Black-Badge bleibt einzigartig
Die Lenkung ist direkter ausgelegt, wobei der Wraith wegen des kürzeren Radstandes scharfe Kehren eine Idee williger nimmt. Das mit 41 Zentimetern Durchmesser gewohnt üppig dimensionierte Lenkrad meldet unverzüglich, wenn beim kräftigen Tritt aufs Gaspedal die Regelsysteme alle Schaltkreise voll zu tun haben, den 2,5-Tonnen-Koloss in der Spur zu halten. Auf Allradantrieb für ihre Kostbarkeiten müssen die wilden Reichen noch etwas warten.

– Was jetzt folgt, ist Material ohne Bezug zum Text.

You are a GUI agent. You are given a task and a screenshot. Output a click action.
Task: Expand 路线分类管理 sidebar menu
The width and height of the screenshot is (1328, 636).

Auf einen Anteil von etwa 15 Prozent der Produktion sei die Planung von schwarzen Schafen in der Rolls-Herde ausgelegt, sagt Matt Butt. Das wären bei einer Kapazität von 2500 Ghost und Wraith jährlich etwa 375 Exemplare. Weder die herrschaftliche Chauffeurs-Limousine Phantom, noch das Cabriolet Dawn sind nach derzeitigem Stand für eine Black-Badge -Verkleidung vorgesehen.